I often deal with directory dumps of Blu-ray discs or AVCHD media that have been encoded with inefficient encoders at excessive bitrates and want to re-encode these with x264 into Matroska files. There are tools that do this automatically, but they don’t offer the desired level of control; on the other hand, running the »tools of the trade« manually (x264 for video, the excellent eac3to for audio and subtitle extraction, and finally MKVToolNix for multiplexing) is a bit tedious, especially when the source material has additional letterboxing that needs to be cropped off. blurip.py takes care of all this: Using MPlayer as an additional external tool, the black bars are autodetected and there’s even an encoding preview.
Note that this program is not able to rip commercial Blu-ray discs.

cal.py — PostScript calendar generator

First, this is a Python library that can be used to generate calendars. It’s a bit biased towards Germany, as that’s the only country for which it comes with a full set of holiday data.
More interesting than the library itself is the example program that is contained in it, as this can be used to generate two types of calendards in PostScript format. The first one is a single sheet of paper containing an overview over a full year. The other one is special format that contains a view of three months on each quarter page, suitable for table top flip-over calendars.
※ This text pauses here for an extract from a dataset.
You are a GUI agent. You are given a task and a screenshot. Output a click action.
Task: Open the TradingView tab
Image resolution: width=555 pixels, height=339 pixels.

cgrep.py — advanced grep for C source files

This is an older tool that acts like a simplified UNIX grep, but with two additional features: first, it tries to extract the name of the C function where each hit is found and output it (in another color) as well. Second, if the output of the program is redirected into a file, it will write HTML instead of plain text.

dirpatch.py — re-enact directory content changes across machines

This tool receives two checksum lists and writes all necessary operations (and files) to turn a directory that represents the &rauqo;old« state into one that represents the »new« state.
The use case and raison d’être for this is for travel images: The participants of the travel group receive a dump of the raw data at the end of the journey, but one person is going to clean things up, rename, move and edit images, add title cards and so on. He or she can do so by generating a checksum file of the state the other participant(s) got, perform all changes, generate a new checksum file from the final state, and use the script to generate a .zip file with the delta. The recipient(s) then unpack the .zip file into the image directory, start a Unix shell or Windows batch script that’s contained therein, and the directory contents are turned into a mirror of the organizer’s final state within a second.

docx_unattach_template.py — remove template references from Microsoft Word XML files

Some versions of Microsoft Word have a very annoying bug: When opening a document that has been created with a template whose original file name is no longer valid, it may just hang util a very generous timeout of a minute has elapsed. This script »repairs« an affected document by removing the problematic template reference from the document. Functionality isn’t lost, as the file contains a copy of the template’s contents anyway.

ensure_folder_jpg.py — clean up folder artwork in music collections

For historical reasons, many operating systems and audio players expect album artwork in one of two locations: embedded into the file or in an external file called Folder.jpg. This script scans whole directory trees and renames (and possibly converts) single images in folders with music files.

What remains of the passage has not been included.